TASK DIRECTIONS
Among the entries below, copy only the span from the line containing "Given: Click the Sign documents button" through the line containing "You are a computer-use". Do so exactly, and skip the pictures.

LISTED ENTRIES
--*--

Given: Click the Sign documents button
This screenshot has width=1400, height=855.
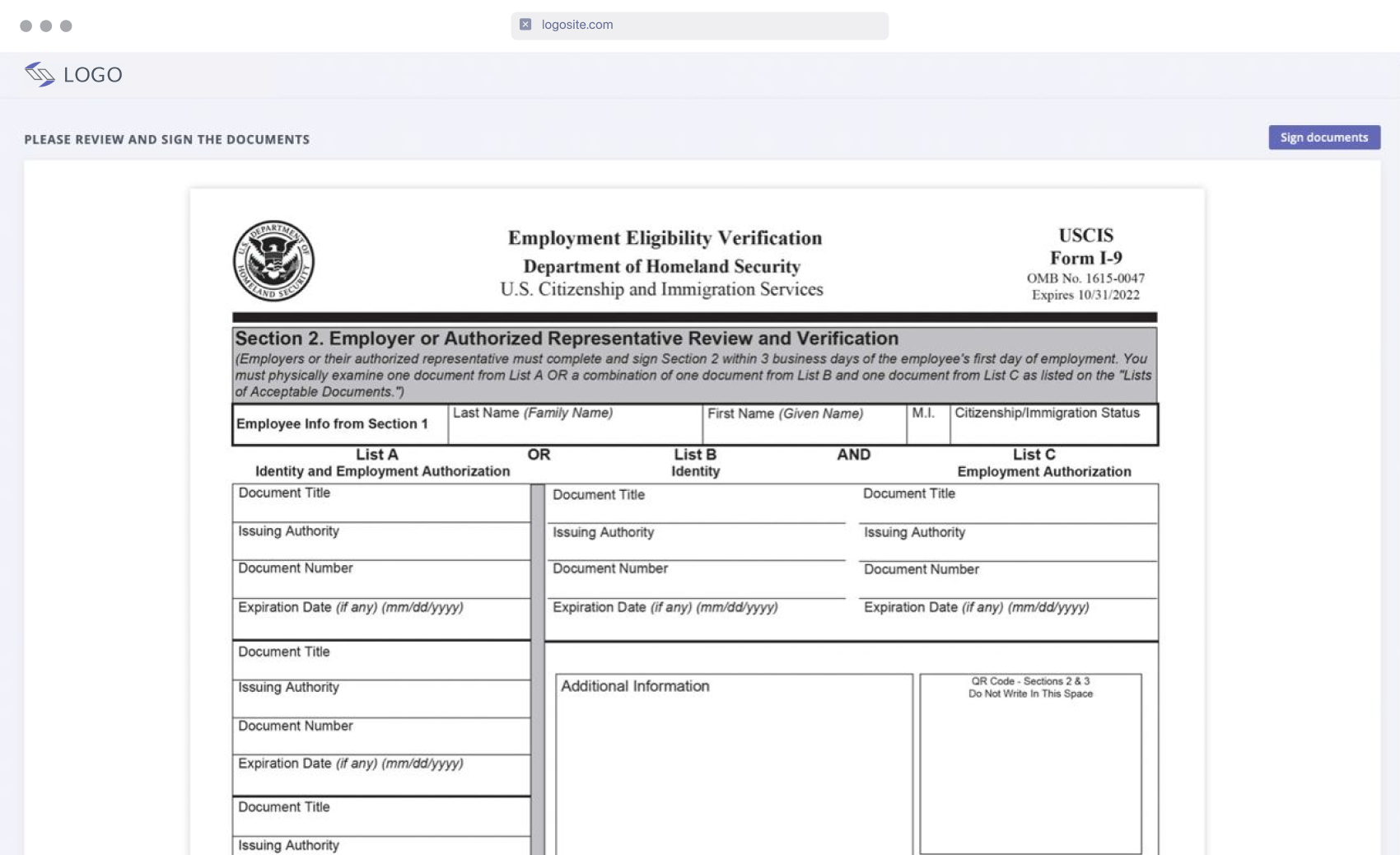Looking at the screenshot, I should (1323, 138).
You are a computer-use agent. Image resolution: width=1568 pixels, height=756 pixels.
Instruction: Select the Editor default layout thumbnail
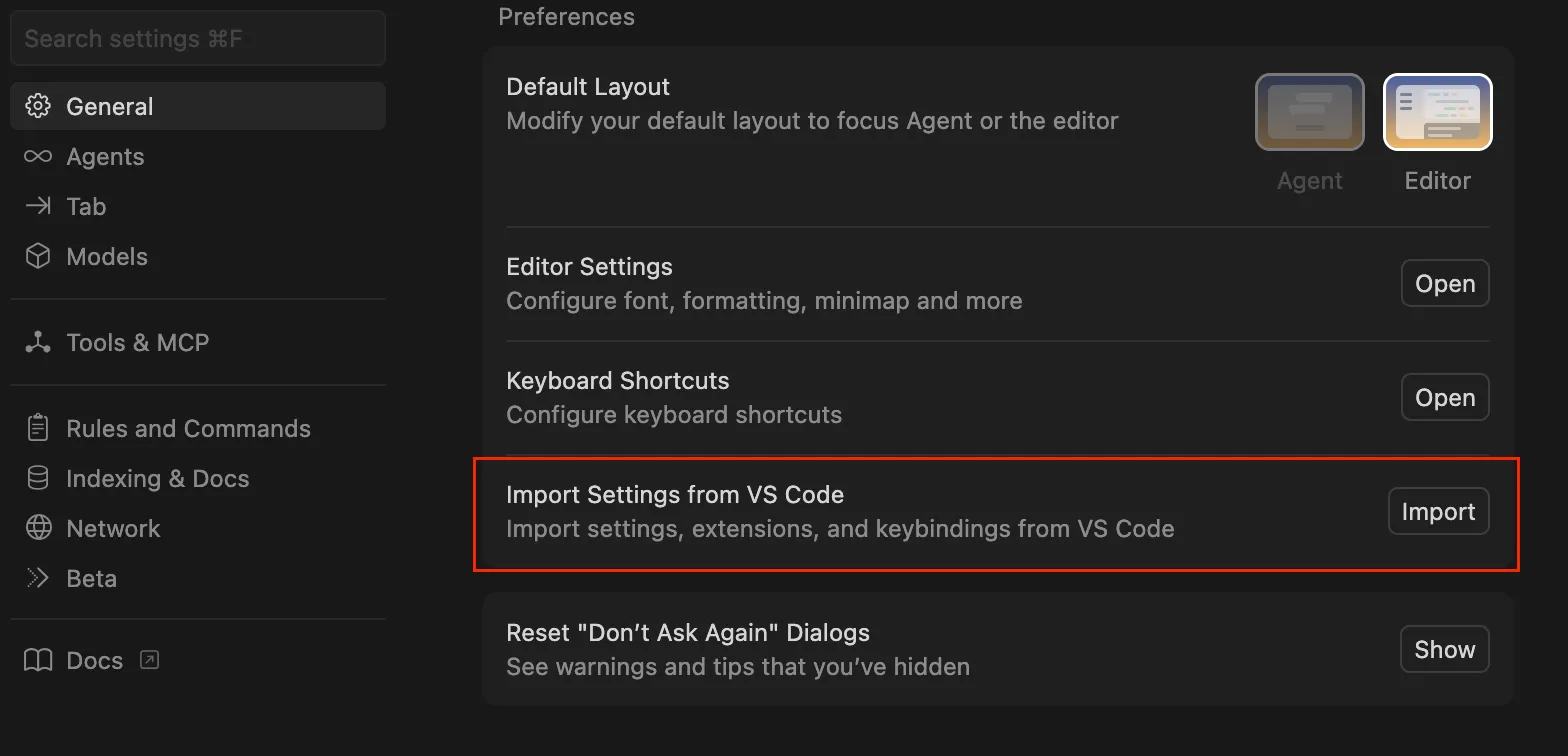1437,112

--*--

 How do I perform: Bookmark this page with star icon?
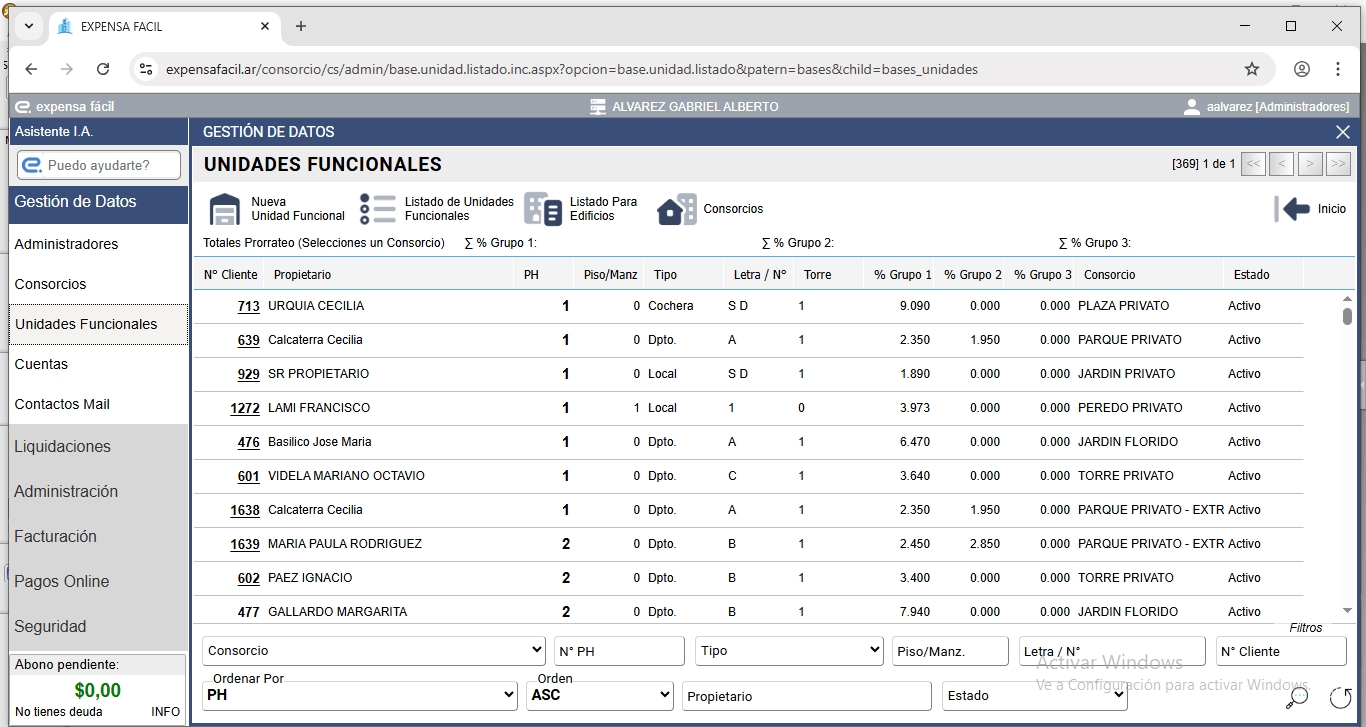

--*--

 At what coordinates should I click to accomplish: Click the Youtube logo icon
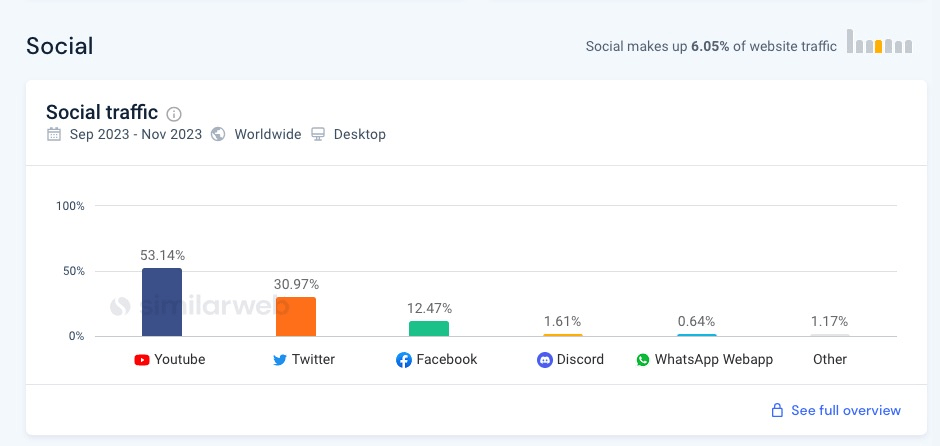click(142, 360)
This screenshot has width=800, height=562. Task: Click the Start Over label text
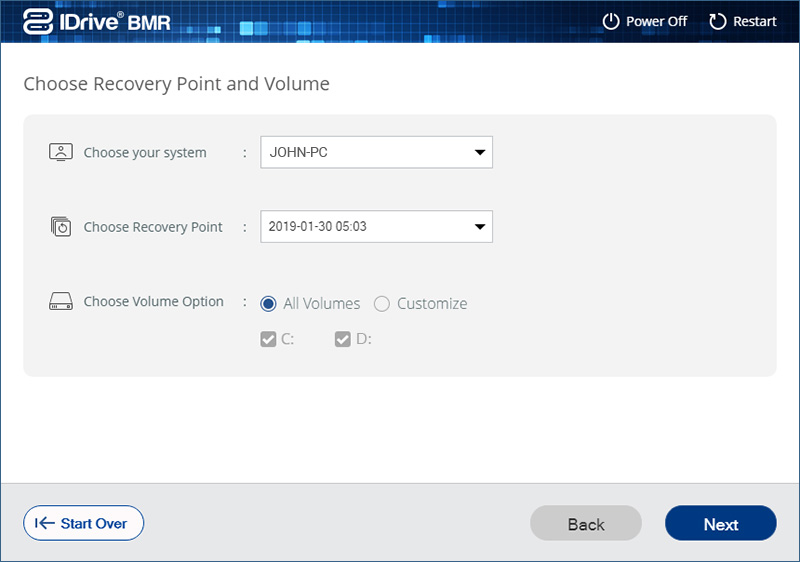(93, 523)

--*--

TASK RESULT
Given: Click the Sign documents button
This screenshot has width=1400, height=855.
Looking at the screenshot, I should (1323, 138).
You are a computer-use agent. Image resolution: width=1568 pixels, height=756 pixels.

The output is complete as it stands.